(Dataset entries)
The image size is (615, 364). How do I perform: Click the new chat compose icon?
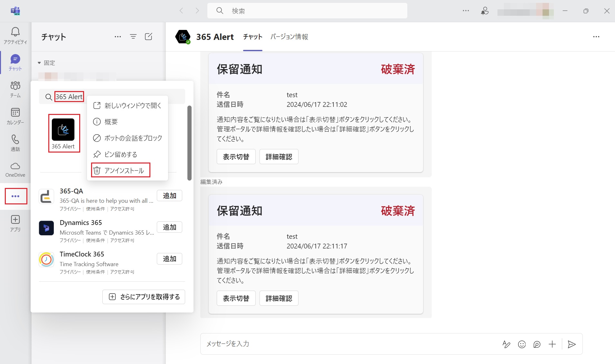click(148, 37)
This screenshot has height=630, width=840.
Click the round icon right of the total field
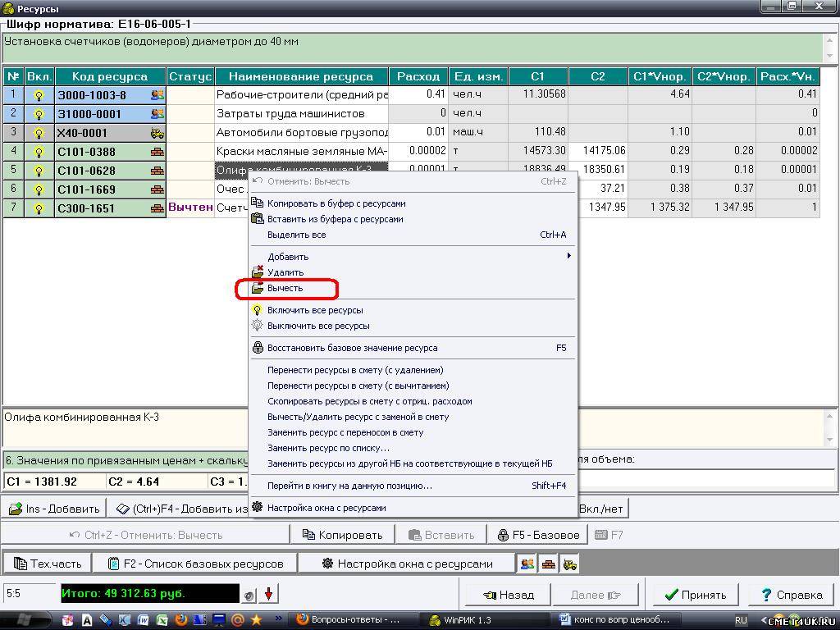(249, 595)
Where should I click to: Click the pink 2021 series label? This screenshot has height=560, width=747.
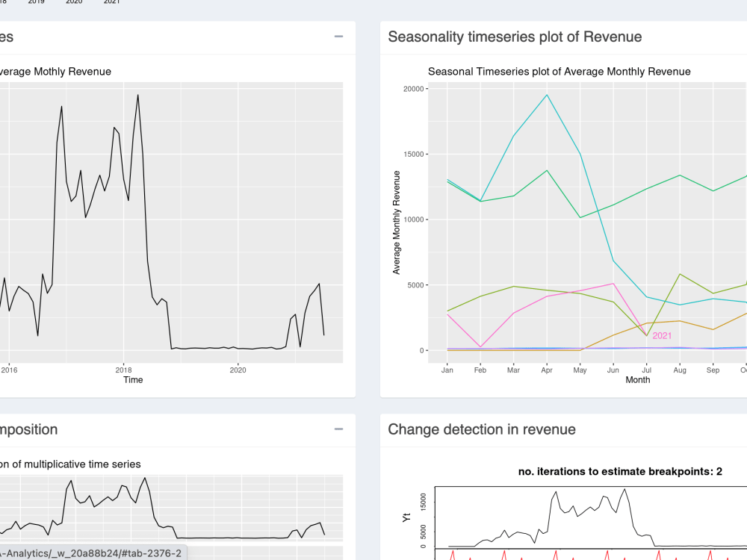[662, 336]
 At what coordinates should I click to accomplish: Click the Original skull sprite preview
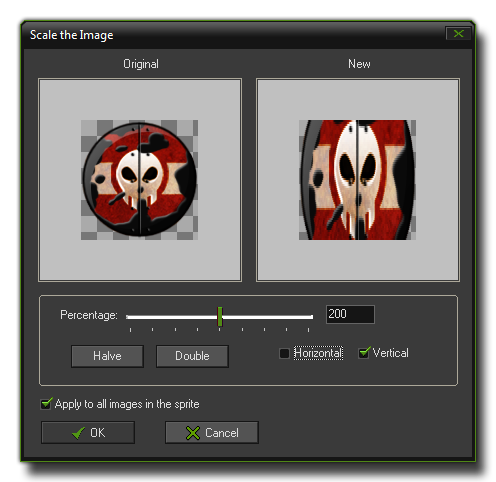coord(139,180)
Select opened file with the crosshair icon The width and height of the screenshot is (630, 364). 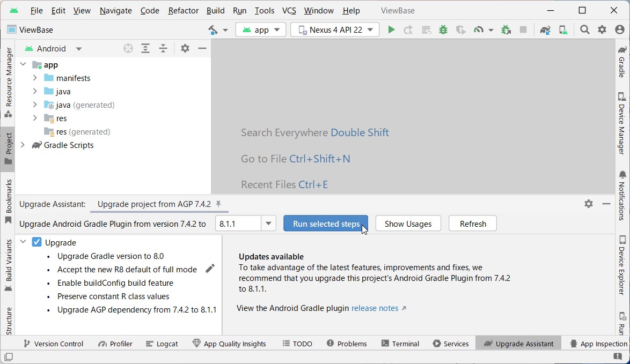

> **Instructions to follow**
Beginning with the line that contains "Click the round icon right of the total field", write out every line through the last one in the records, exactly and without pictures.

> **Task output**
Click the round icon right of the total field
(249, 595)
Where should I click to: Click the pink 2021 series label? This screenshot has height=560, width=747.
[662, 336]
 At what coordinates should I click to accomplish: Click the Original skull sprite preview
coord(139,180)
Select opened file with the crosshair icon The width and height of the screenshot is (630, 364). 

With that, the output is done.